> **TASK DIRECTIONS**
Beginning with the line where "Task: Open a new tab with plus button" appears, please restate each line of the records below word for word until the last one, inclusive, and nothing else.

====== DATA FOR THIS TASK ======

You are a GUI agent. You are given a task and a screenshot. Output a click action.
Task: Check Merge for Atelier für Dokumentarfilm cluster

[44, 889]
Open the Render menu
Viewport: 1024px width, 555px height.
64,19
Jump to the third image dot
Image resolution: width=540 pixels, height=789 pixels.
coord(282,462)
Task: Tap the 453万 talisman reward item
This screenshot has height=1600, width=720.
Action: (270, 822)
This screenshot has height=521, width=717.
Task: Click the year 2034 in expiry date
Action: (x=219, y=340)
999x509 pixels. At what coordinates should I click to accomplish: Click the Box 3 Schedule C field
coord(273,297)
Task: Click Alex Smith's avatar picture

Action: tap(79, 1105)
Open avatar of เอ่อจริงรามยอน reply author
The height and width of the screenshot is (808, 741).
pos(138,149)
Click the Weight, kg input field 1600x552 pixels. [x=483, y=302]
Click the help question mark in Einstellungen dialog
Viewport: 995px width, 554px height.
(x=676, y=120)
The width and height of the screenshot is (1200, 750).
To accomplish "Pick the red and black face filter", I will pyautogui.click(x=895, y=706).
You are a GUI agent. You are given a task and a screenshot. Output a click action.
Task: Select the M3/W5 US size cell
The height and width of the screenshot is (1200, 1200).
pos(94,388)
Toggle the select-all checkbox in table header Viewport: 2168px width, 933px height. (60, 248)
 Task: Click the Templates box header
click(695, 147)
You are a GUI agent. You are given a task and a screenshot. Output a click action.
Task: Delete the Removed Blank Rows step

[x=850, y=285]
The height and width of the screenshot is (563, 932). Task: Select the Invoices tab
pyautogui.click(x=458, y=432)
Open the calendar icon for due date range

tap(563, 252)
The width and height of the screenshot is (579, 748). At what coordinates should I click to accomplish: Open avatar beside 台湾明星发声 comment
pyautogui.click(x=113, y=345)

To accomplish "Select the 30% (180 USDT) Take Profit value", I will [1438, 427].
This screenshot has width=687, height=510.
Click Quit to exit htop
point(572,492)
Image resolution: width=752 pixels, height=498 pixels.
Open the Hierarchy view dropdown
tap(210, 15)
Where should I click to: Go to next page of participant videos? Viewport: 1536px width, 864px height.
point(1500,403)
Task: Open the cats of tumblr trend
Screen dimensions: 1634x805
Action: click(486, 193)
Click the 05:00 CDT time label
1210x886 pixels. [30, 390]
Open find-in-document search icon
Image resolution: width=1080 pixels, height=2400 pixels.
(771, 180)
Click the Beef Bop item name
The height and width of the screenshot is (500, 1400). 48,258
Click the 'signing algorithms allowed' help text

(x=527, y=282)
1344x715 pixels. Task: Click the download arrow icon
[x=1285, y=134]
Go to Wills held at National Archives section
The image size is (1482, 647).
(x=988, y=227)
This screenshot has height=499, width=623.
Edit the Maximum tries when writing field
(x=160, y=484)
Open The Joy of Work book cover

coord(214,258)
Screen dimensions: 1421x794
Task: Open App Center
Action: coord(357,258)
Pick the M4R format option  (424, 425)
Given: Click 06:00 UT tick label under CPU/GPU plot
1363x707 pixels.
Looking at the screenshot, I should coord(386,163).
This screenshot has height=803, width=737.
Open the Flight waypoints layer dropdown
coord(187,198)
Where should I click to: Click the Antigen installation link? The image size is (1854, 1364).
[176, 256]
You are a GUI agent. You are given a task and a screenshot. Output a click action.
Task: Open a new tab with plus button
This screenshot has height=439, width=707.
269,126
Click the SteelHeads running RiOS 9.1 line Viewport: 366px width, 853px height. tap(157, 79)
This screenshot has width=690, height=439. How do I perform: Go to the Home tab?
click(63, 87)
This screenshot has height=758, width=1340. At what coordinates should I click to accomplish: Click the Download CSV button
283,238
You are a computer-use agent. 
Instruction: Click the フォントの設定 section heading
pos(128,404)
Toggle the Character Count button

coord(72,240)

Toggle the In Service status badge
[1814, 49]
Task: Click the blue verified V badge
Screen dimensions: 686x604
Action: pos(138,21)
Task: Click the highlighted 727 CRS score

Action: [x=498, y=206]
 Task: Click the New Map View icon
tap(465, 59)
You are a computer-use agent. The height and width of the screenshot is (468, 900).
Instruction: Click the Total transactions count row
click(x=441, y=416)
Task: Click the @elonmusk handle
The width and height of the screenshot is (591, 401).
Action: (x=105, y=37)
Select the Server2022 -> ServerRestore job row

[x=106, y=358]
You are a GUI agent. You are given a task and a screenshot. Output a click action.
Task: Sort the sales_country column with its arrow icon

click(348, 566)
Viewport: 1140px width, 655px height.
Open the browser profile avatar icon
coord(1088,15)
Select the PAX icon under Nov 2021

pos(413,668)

======

> **EXERCISE ANSWER**
Task: Open a new tab with plus button
This screenshot has height=439, width=707.
269,126
Click the SteelHeads running RiOS 9.1 line Viewport: 366px width, 853px height. tap(157, 79)
This screenshot has width=690, height=439. How do I perform: Go to the Home tab?
click(63, 87)
This screenshot has height=758, width=1340. At what coordinates should I click to accomplish: Click the Download CSV button
283,238
You are a computer-use agent. 
Instruction: Click the フォントの設定 section heading
pos(128,404)
Toggle the Character Count button

coord(72,240)

Toggle the In Service status badge
[1814, 49]
Task: Click the blue verified V badge
Screen dimensions: 686x604
Action: pos(138,21)
Task: Click the highlighted 727 CRS score

Action: [x=498, y=206]
 Task: Click the New Map View icon
tap(465, 59)
You are a computer-use agent. The height and width of the screenshot is (468, 900).
Instruction: Click the Total transactions count row
click(x=441, y=416)
Task: Click the @elonmusk handle
The width and height of the screenshot is (591, 401).
Action: (x=105, y=37)
Select the Server2022 -> ServerRestore job row

[x=106, y=358]
You are a GUI agent. You are given a task and a screenshot. Output a click action.
Task: Sort the sales_country column with its arrow icon

click(348, 566)
Viewport: 1140px width, 655px height.
Open the browser profile avatar icon
coord(1088,15)
Select the PAX icon under Nov 2021

pos(413,668)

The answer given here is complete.